_MATERIAL SUPPLIED:_
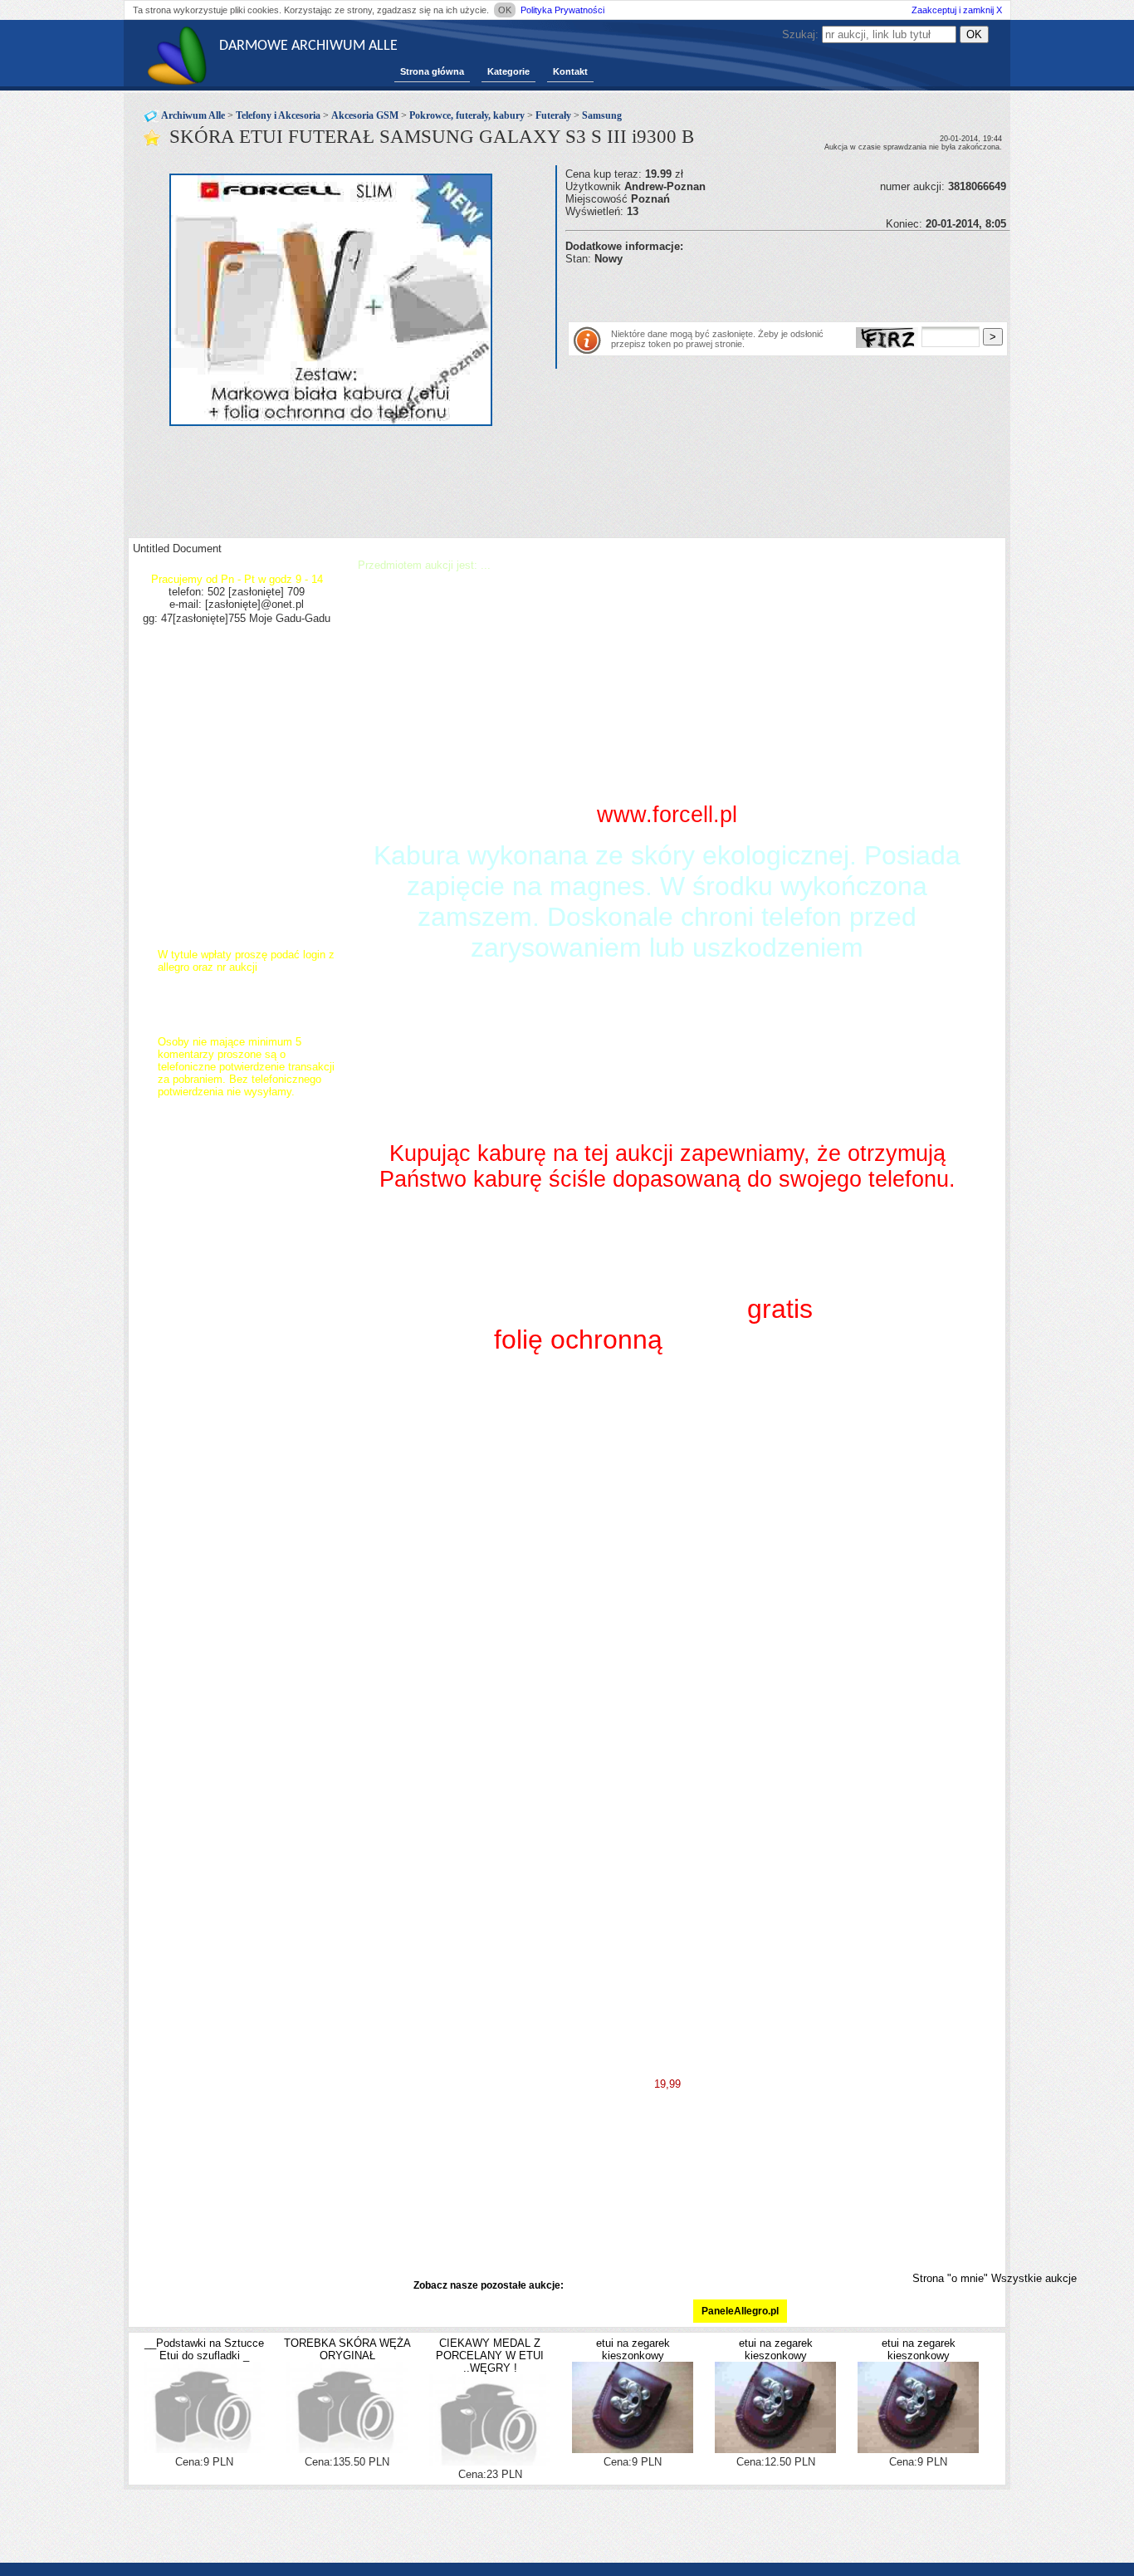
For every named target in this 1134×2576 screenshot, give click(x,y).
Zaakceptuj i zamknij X (957, 10)
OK (504, 10)
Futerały (553, 115)
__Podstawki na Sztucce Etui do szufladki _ (204, 2349)
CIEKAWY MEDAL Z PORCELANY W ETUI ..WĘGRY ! (490, 2355)
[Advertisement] (759, 290)
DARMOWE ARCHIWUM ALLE (308, 46)
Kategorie (508, 71)
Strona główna (432, 71)
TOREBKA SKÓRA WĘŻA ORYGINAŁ (347, 2349)
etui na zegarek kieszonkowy (633, 2349)
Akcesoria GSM (364, 115)
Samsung (602, 115)
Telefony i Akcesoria (278, 115)
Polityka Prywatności (562, 10)
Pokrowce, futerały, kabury (467, 115)
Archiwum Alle (193, 115)
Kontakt (570, 71)
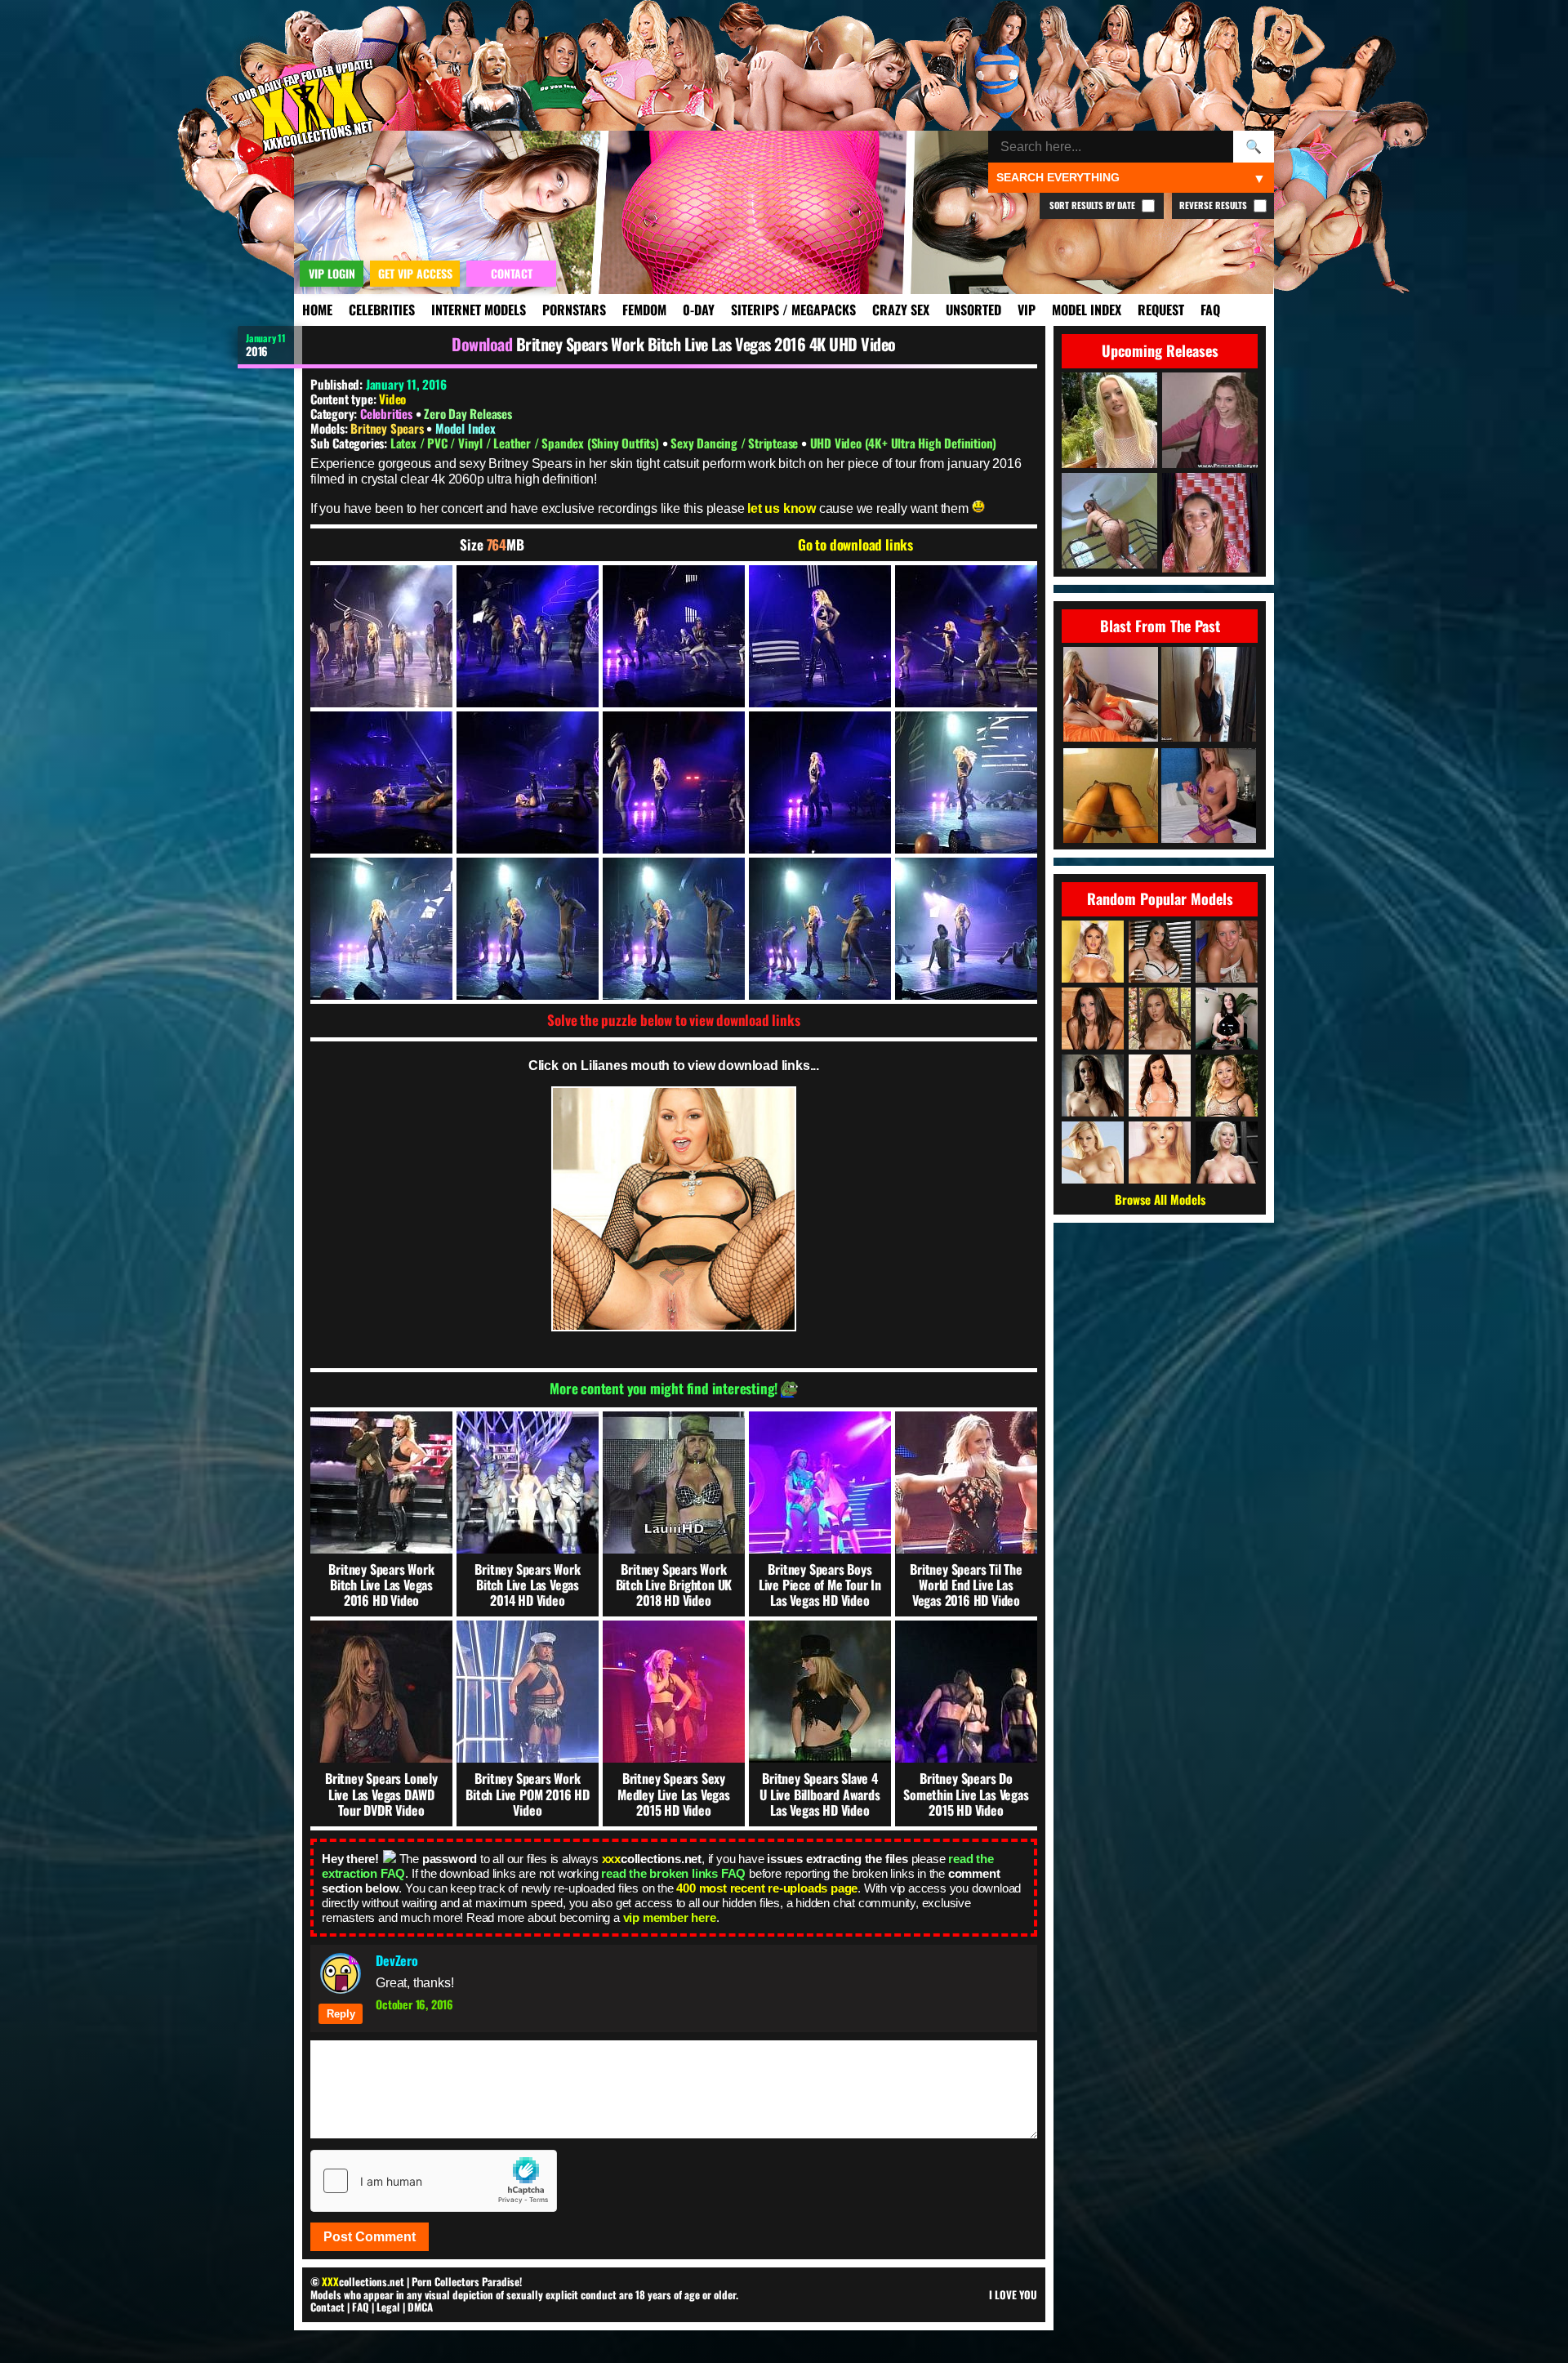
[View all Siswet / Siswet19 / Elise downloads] (1160, 1152)
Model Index (1086, 309)
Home (317, 309)
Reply (341, 2014)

_REQUIRED WORK:_ Without the pictures, repeat all the records word for word.

_FINISHED TASK:_
For every named target in this 1134×2576 screenshot, give click(x,y).
Zaakceptuj i zamknij X (957, 10)
OK (504, 10)
Futerały (553, 115)
__Podstawki na Sztucce Etui do szufladki _ (204, 2349)
CIEKAWY MEDAL Z PORCELANY W ETUI ..WĘGRY ! (490, 2355)
[Advertisement] (759, 290)
DARMOWE ARCHIWUM ALLE (308, 46)
Kategorie (508, 71)
Strona główna (432, 71)
TOREBKA SKÓRA WĘŻA ORYGINAŁ (347, 2349)
etui na zegarek kieszonkowy (633, 2349)
Akcesoria GSM (364, 115)
Samsung (602, 115)
Telefony i Akcesoria (278, 115)
Polityka Prywatności (562, 10)
Pokrowce, futerały, kabury (467, 115)
Archiwum Alle (193, 115)
Kontakt (570, 71)
[View all Siswet / Siswet19 / Elise downloads] (1160, 1152)
Model Index (1086, 309)
Home (317, 309)
Reply (341, 2014)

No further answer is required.